§ SELECTED EXCERPT
------------------------------------------------------------------------
Re: UIMA Conventions for certain NLP constructs?

Posted by Johann Petrak <jo...@gmail.com>.

Hi Richard,

thanks a lot for that detailed reply, this is very helpful!

TBH I was not really aware of those third-party tools, thanks for
mentioning them!

Your detailed responses to all the questions are very helpful and
interesting, and to some part
match the approaches I have considered / thought of.
The reason why I am interested is that the number of tools, services and
also resources for
NLP is growing immensely but there is rarely an attempt for how to make
them work among each
other and often it is not that easy to even find out how a specific tool is
doing this.
So I am trying to find out if for some of these problems there has maybe
evolved a common
approach or something that could be used as the "greatest common divisor".

Thanks again and all the best,

  Johann

---
http://johann-petrak.github.io/

On Thu, 18 Feb 2021 at 15:43, Richard Eckart de Castilho <re...@apache.org>
wrote:

> Hi Johann,
>
> the UIMA framework itself does not define how such linguistic concepts
> are modelled. What it does is offering a framework within which the
> concepts
> can be modeled without prescribing a particular way.
>
> There are various third parties that provide so-called "type systems".
> These type systems then specify how certain phenomena are represented.
> Usually, these type systems are part of a library of UIMA components
> coming from the same third party.
>
> A non-exhaustive list of such third parties is:
>
> - ClearTK
> - JCoRe
> - cTAKES
> - ...
> - and DKPro Core (which btw. I am maintaining - please excuse if I limit
> examples below to DKPro Core - but going into all type systems would be a
> thesis. If you really want, I can point you to mine which has a chapter on
> type system design...)
>
> > * multi-word tokens and their features: I guess that most UIMA processing
> > pipelines will start off with some kind of tokenization where token or
> word
> > annotations (and their offset ranges) are created. But how are
> multi-word tokens,
> > e.g. Spanish "vámonos" = "vamos", "nos" and subsequently properties of
> the
> > words e.g. POS, lemma ("ir", "nosotros") handled? While the multiword
> token
> > itself obviously can be associated with an offset range, the words for
> that
> > token cannot, so how are they annotated?
>
> Difficult one. DKPro Core offers different ways this could be modeled.
> For example, we introduced an "order" feature on the token that allows
> multiple tokens to share the same position but defines an order in which
> the
> tokens should be processed:
>
> - https://github.com/dkpro/dkpro-core/issues/1152
>
> Related to that is also the "form" feature because instead of the actual
> text,
> processing should maybe happen on a normalized form of the token:
>
> - https://github.com/dkpro/dkpro-core/issues/953
>
> > * how are dependency trees or constituency parses represented? Is there a
> > specific data structure just for each of those or for trees or graphs
> with
> > annotations as leaves in general?
------------------------------------------------------------------------
§ EXTRACTED INFORMATION
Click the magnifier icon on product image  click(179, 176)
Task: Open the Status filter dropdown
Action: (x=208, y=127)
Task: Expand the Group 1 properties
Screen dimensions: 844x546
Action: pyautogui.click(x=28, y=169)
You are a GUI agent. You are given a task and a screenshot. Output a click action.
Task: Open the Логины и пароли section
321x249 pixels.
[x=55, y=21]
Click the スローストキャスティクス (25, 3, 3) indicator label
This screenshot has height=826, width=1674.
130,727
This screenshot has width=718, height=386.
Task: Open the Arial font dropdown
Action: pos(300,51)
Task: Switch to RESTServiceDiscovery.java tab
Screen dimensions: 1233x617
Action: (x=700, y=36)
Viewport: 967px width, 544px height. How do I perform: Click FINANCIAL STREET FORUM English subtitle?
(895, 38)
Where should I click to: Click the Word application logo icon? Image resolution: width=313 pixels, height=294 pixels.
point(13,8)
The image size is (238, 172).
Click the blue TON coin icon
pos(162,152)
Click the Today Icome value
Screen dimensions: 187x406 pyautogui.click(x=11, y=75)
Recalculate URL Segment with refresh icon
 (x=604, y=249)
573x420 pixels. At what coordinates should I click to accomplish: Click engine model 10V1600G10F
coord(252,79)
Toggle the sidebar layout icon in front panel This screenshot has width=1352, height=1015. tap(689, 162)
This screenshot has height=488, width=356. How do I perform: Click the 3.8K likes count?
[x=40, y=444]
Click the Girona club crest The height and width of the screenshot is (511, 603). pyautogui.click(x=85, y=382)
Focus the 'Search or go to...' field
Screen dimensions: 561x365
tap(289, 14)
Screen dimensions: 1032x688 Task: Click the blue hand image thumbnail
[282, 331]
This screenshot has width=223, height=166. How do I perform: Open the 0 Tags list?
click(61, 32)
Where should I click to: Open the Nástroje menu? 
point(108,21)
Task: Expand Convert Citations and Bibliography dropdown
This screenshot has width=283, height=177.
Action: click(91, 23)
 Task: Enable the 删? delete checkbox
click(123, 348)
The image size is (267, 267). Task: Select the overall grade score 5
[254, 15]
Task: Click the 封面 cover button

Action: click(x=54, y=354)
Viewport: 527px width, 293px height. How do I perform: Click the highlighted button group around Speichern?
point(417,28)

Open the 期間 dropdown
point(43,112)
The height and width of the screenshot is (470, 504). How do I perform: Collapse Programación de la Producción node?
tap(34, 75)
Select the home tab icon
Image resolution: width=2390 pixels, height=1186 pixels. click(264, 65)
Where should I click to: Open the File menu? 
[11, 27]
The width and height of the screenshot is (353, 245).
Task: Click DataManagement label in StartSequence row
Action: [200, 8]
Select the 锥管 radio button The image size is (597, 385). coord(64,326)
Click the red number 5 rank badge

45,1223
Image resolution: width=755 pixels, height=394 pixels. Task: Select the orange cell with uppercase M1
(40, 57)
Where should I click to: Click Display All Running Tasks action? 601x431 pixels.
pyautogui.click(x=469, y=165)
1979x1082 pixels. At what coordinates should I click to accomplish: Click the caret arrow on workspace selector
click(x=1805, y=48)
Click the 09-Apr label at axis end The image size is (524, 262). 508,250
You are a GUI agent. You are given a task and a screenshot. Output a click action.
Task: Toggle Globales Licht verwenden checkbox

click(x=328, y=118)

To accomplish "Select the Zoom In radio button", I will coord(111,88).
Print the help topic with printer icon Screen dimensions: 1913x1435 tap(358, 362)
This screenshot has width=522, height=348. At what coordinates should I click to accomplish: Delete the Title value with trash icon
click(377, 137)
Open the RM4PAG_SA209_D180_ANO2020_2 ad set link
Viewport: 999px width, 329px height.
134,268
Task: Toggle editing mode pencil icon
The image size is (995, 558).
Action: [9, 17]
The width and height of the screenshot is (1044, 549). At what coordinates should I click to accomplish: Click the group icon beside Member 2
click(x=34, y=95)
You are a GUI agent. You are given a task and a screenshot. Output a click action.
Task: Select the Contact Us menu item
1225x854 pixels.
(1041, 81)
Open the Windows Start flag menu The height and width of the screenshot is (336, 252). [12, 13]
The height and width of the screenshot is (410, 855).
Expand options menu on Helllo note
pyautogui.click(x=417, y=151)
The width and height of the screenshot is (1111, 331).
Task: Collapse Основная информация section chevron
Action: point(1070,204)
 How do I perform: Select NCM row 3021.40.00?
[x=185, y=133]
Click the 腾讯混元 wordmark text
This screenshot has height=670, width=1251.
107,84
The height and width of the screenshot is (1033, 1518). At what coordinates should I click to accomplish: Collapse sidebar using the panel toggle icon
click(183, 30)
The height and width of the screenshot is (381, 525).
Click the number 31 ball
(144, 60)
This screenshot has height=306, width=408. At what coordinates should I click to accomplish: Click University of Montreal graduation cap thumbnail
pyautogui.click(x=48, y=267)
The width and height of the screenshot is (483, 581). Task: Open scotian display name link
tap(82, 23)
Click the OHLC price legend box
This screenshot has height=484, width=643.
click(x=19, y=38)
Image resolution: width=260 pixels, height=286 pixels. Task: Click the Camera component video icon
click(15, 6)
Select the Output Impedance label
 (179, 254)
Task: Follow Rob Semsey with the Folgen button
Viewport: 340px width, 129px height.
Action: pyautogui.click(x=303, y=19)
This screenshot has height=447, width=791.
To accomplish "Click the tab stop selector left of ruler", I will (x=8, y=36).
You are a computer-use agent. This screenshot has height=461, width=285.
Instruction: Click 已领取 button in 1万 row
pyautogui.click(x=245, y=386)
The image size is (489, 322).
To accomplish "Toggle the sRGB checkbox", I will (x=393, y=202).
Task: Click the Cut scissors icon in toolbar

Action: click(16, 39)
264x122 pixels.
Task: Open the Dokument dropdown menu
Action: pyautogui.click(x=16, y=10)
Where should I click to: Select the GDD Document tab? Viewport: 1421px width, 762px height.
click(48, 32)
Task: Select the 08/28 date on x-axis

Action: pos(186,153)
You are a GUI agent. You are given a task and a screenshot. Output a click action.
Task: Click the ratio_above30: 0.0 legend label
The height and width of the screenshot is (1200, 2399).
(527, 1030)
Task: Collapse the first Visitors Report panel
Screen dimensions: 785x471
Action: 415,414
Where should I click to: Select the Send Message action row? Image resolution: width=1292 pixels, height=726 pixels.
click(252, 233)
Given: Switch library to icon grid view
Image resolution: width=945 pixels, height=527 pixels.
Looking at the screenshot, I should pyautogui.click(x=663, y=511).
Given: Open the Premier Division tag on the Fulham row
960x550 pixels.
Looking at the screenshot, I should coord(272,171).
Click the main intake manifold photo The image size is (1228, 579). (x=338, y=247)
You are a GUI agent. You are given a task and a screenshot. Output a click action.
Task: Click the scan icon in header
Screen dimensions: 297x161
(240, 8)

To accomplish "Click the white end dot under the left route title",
------------------------------------------------------------------------
§ EXERCISE SET
1. Set down everything in the UIMA thread from "Re: UIMA Conventions" down to "is very helpful!", unchanged.
2. Translate this sentence from the UIMA thread into Spanish: "These type systems then specify how certain phenomena are represented."
Work only from the UIMA thread; the entries don't count as a source.

§ ANSWERS FOR THE EXERCISE
1.
Re: UIMA Conventions for certain NLP constructs?

Posted by Johann Petrak <jo...@gmail.com>.

Hi Richard,

thanks a lot for that detailed reply, this is very helpful!

2. Estos sistemas de tipos especifican entonces cómo se representan ciertos fenómenos.